> [Exercise]: Restate word for word the lines from the one bearing "Task: Click the videos icon in the sidebar" through the end of the entries below, and leave every picture out.

•••••

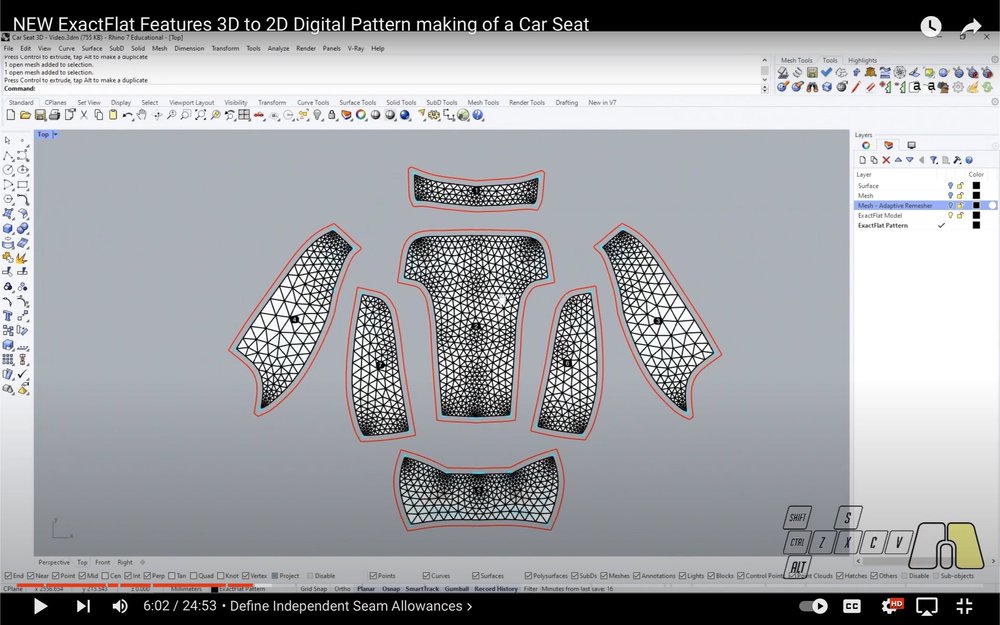
Task: Open the Mesh menu
Action: pyautogui.click(x=160, y=48)
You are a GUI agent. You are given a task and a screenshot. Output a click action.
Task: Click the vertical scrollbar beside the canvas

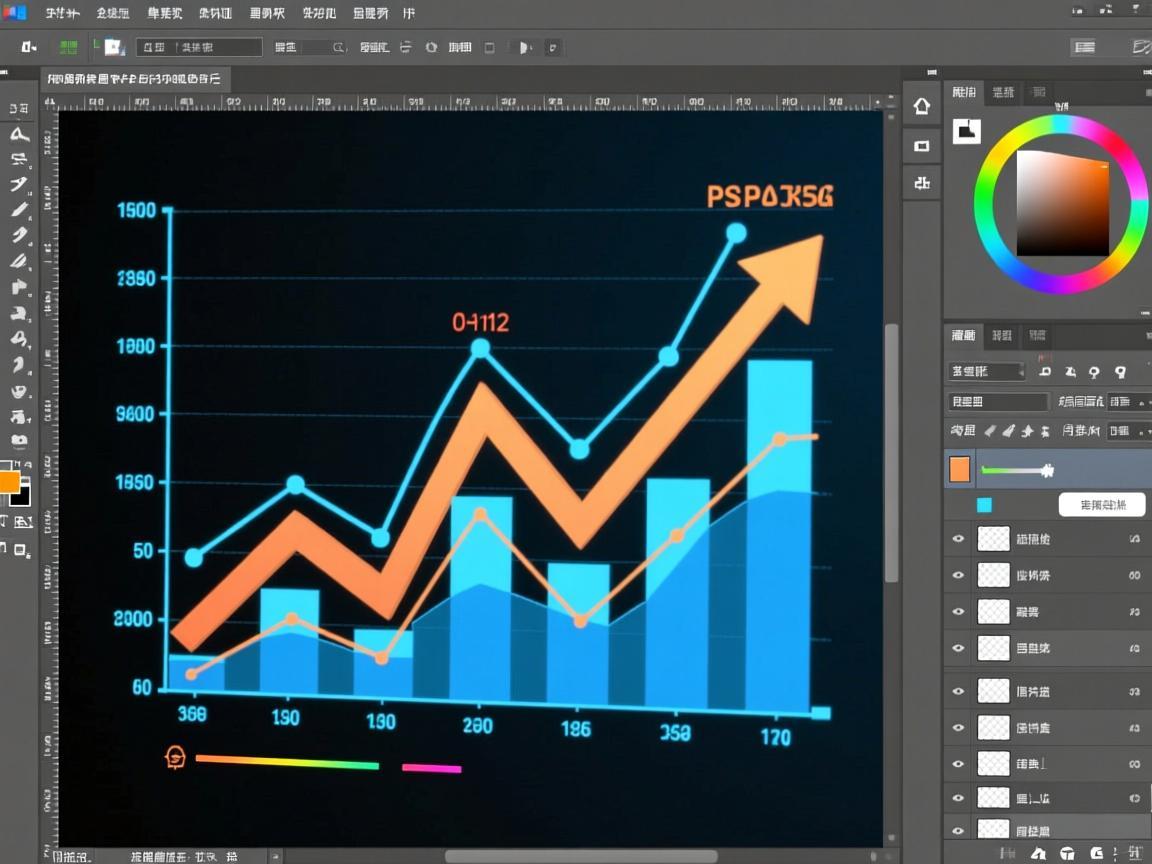(891, 453)
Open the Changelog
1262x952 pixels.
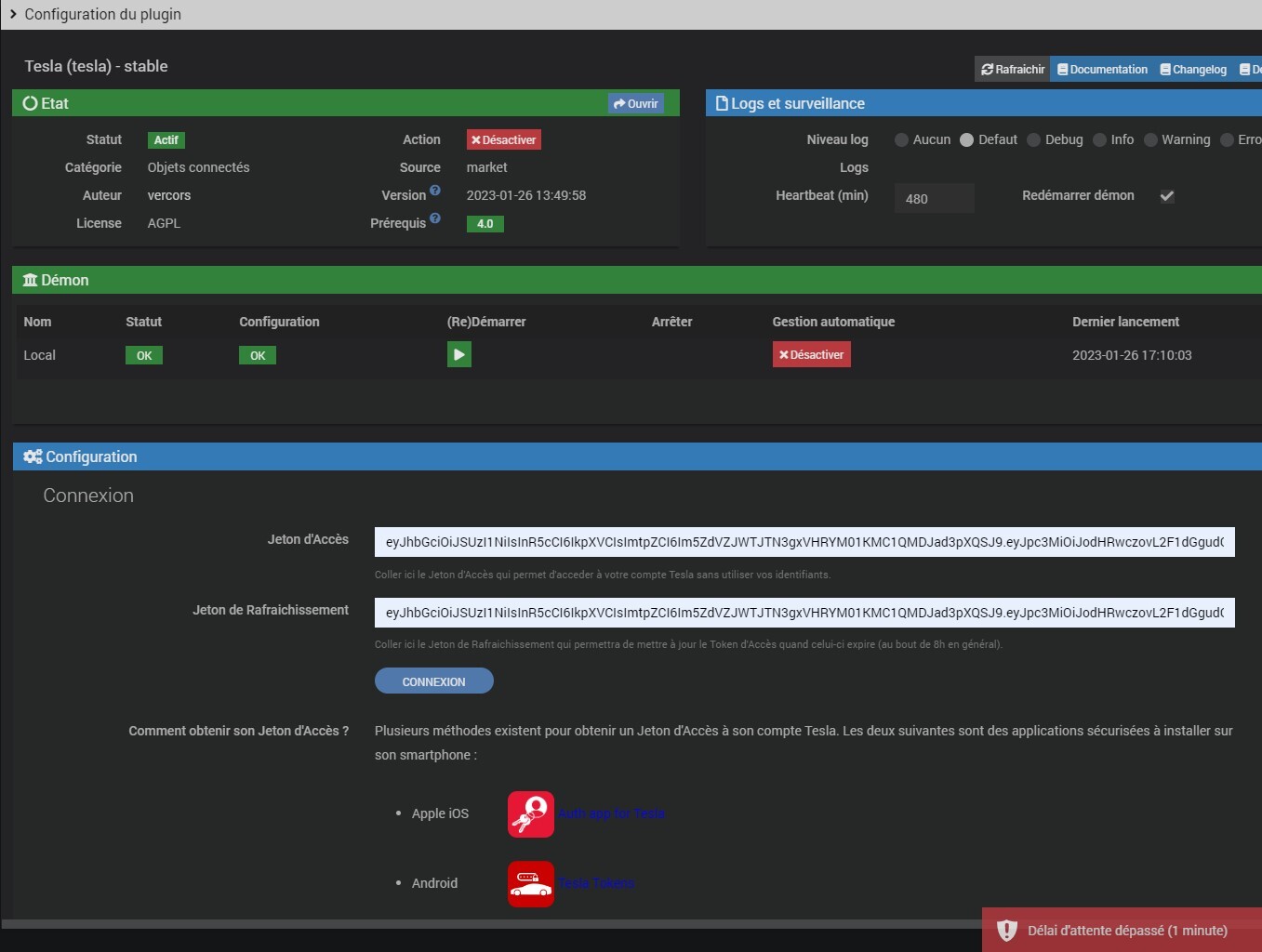[x=1193, y=70]
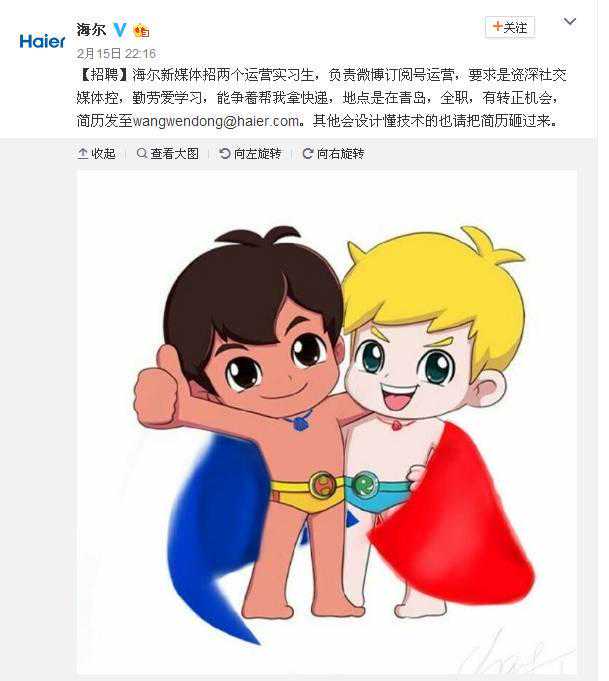Click the wangwendong@haier.com email address
609x681 pixels.
click(216, 121)
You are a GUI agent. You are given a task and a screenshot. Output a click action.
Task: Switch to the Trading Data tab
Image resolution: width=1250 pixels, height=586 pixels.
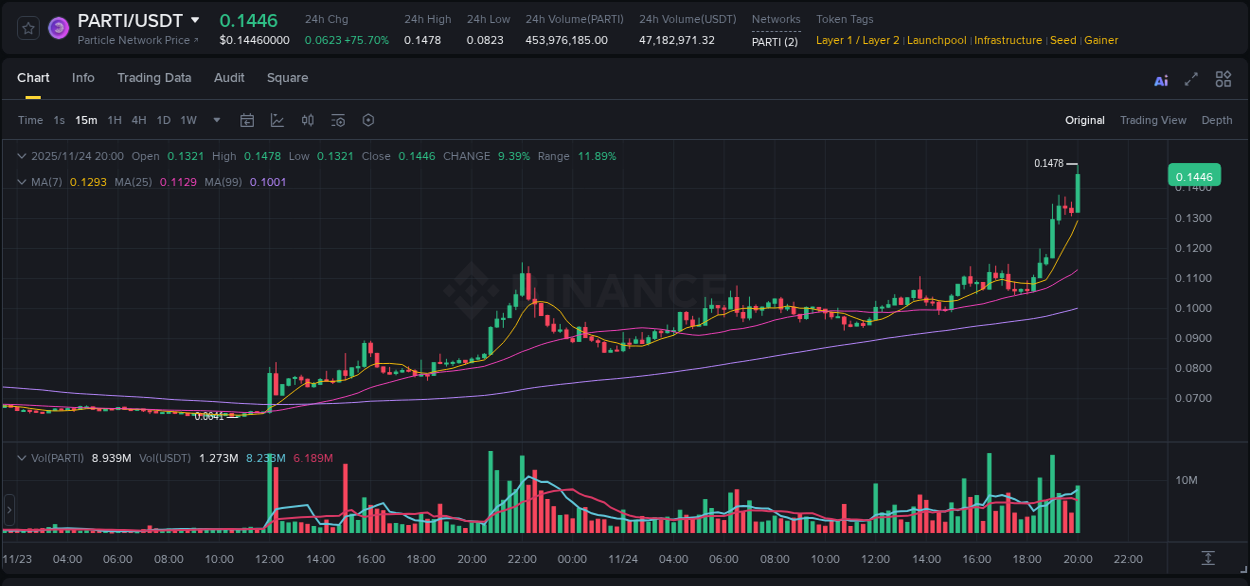coord(154,78)
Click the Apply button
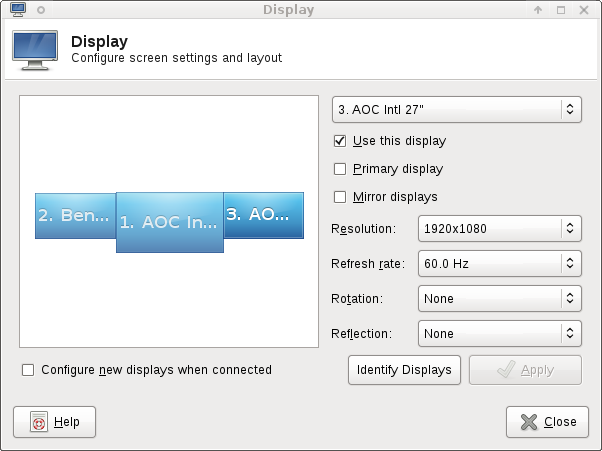The width and height of the screenshot is (602, 451). [525, 370]
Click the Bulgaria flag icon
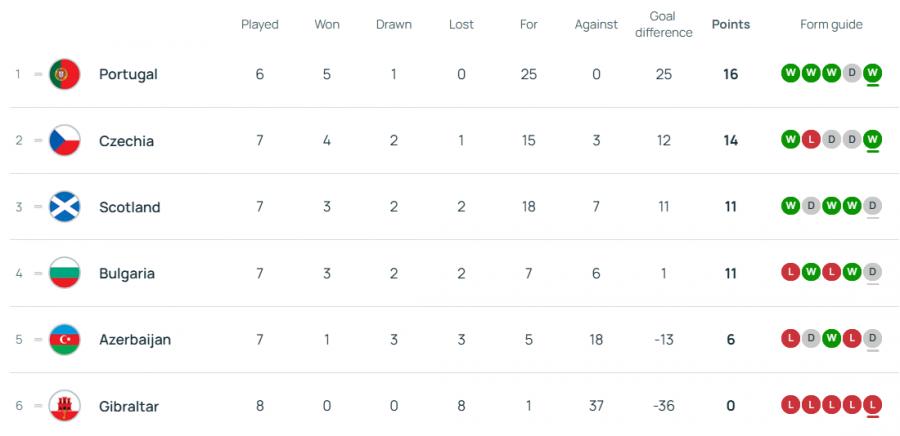The image size is (900, 436). [65, 273]
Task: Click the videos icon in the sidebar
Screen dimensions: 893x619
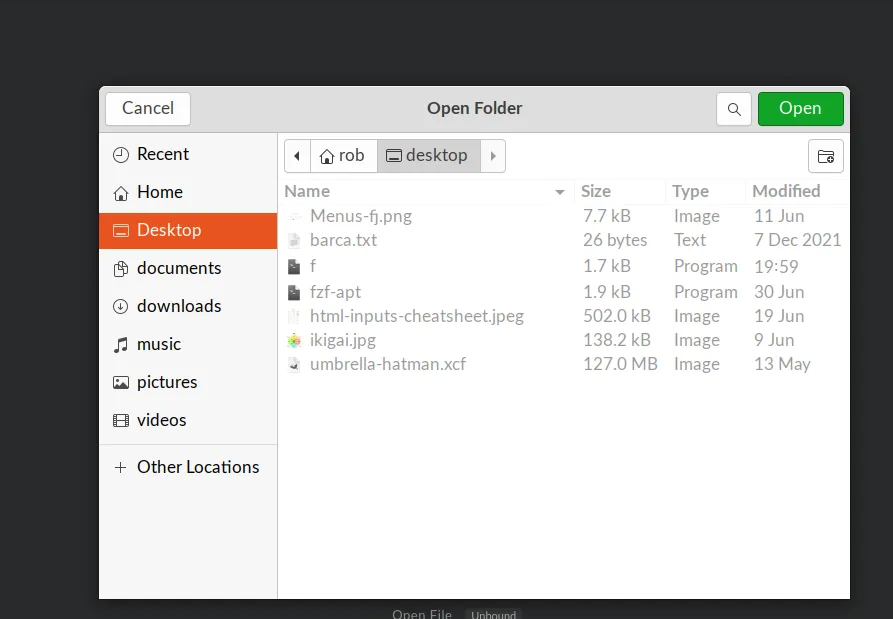Action: 121,420
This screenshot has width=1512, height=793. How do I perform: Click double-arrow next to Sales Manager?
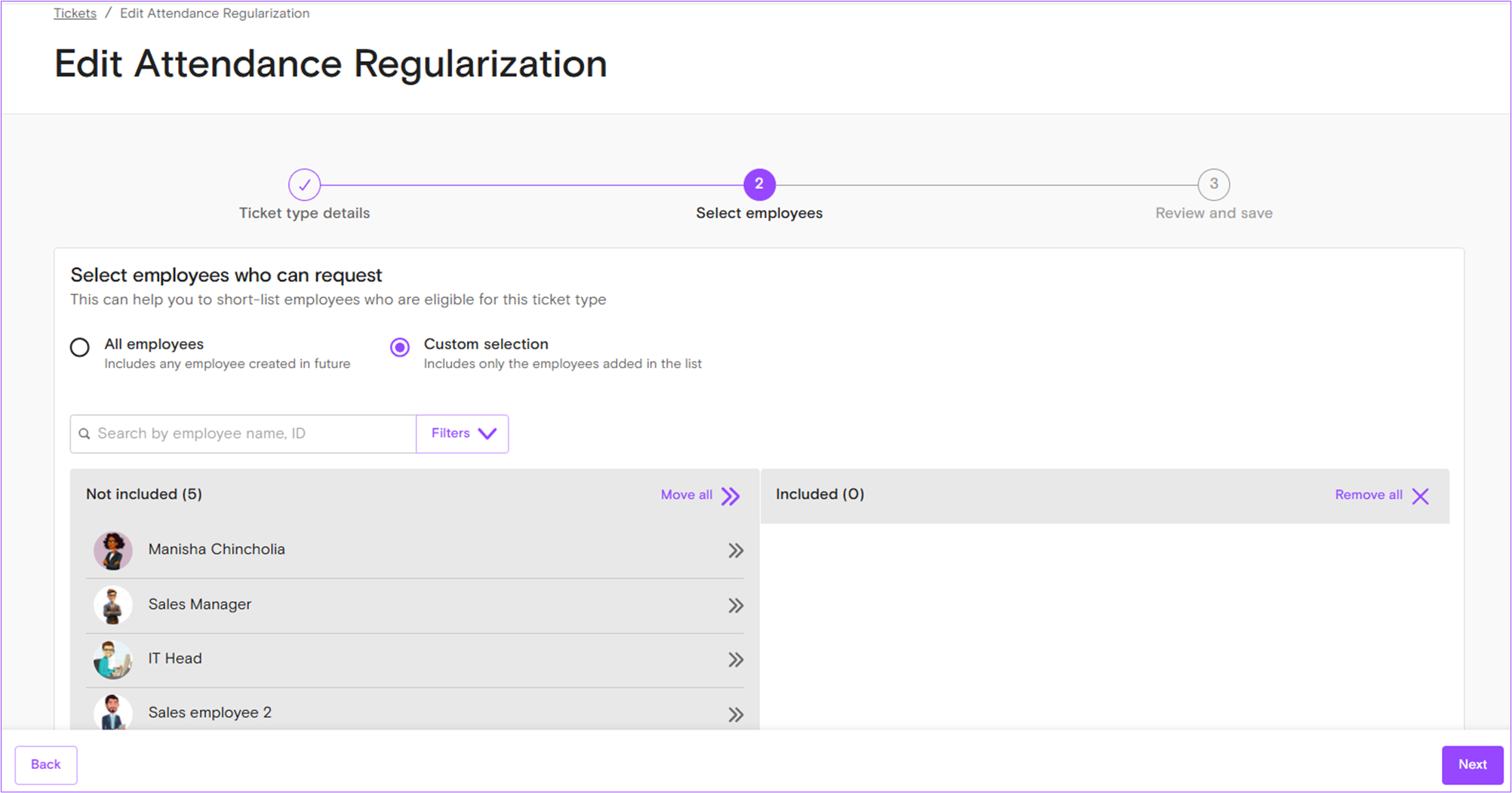coord(735,606)
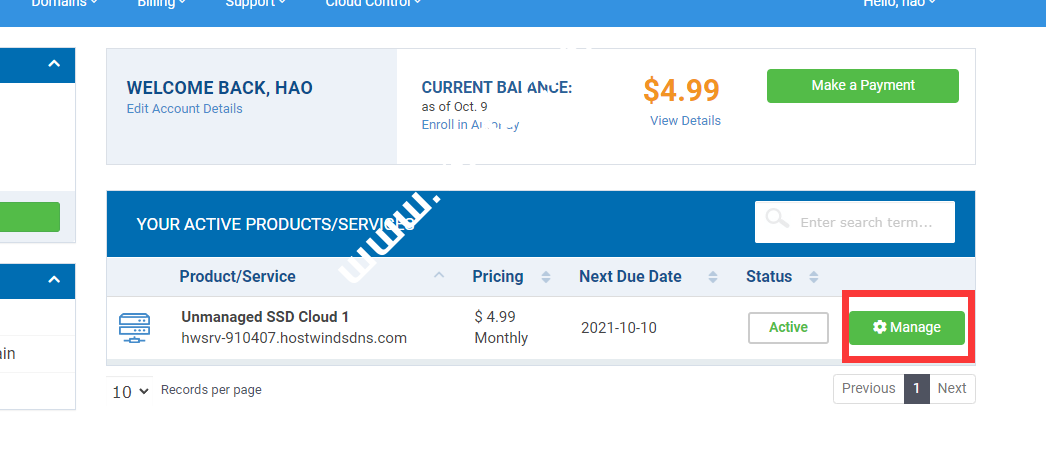Open the Billing menu in the top navigation
This screenshot has width=1046, height=471.
(x=161, y=3)
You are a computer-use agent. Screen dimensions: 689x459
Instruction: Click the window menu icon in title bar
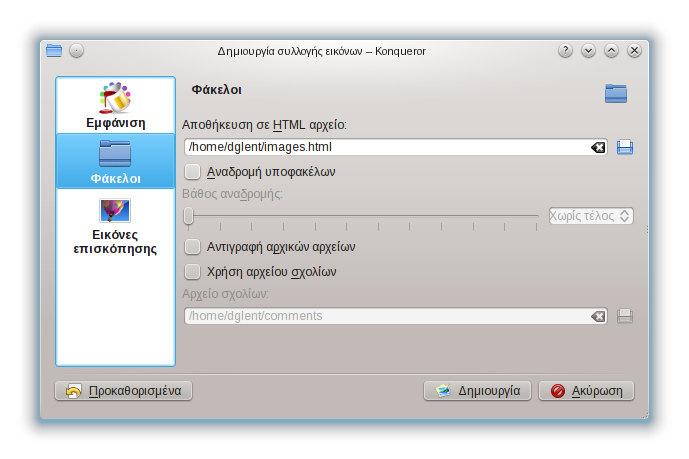pyautogui.click(x=54, y=51)
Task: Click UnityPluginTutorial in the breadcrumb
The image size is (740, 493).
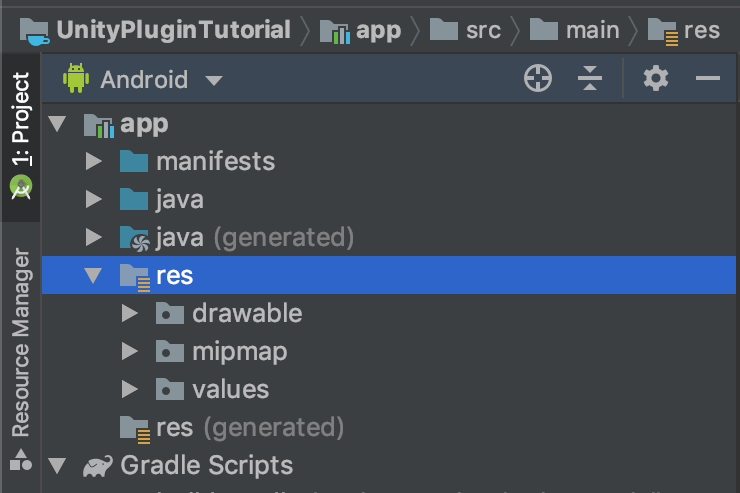Action: 173,30
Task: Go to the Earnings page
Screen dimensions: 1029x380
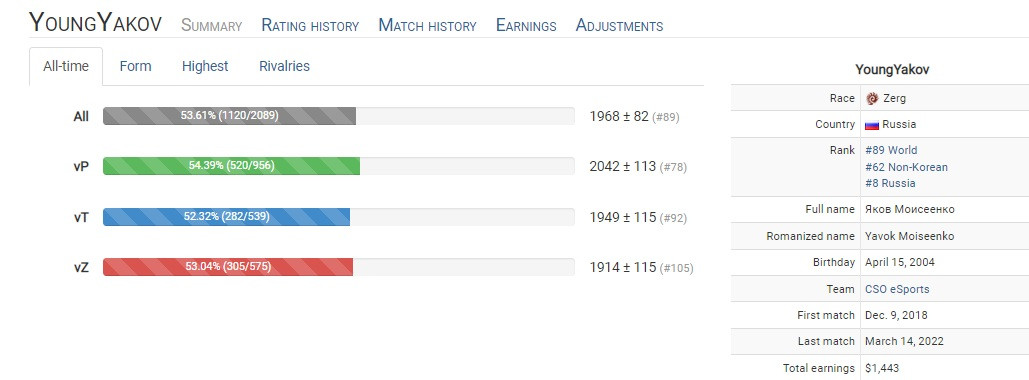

•••••

> [Answer for this exercise]:
Task: Click the videos icon in the sidebar
Screen dimensions: 893x619
Action: 121,420
This screenshot has width=1512, height=793. How do I perform: Click double-arrow next to Sales Manager?
coord(735,606)
Open the Billing menu in the top navigation
This screenshot has width=1046, height=471.
(x=161, y=3)
You are a computer-use agent. Screen dimensions: 689x459
Instruction: Click the window menu icon in title bar
pyautogui.click(x=54, y=51)
Task: Click UnityPluginTutorial in the breadcrumb
The image size is (740, 493).
Action: 173,30
Task: Go to the Earnings page
Screen dimensions: 1029x380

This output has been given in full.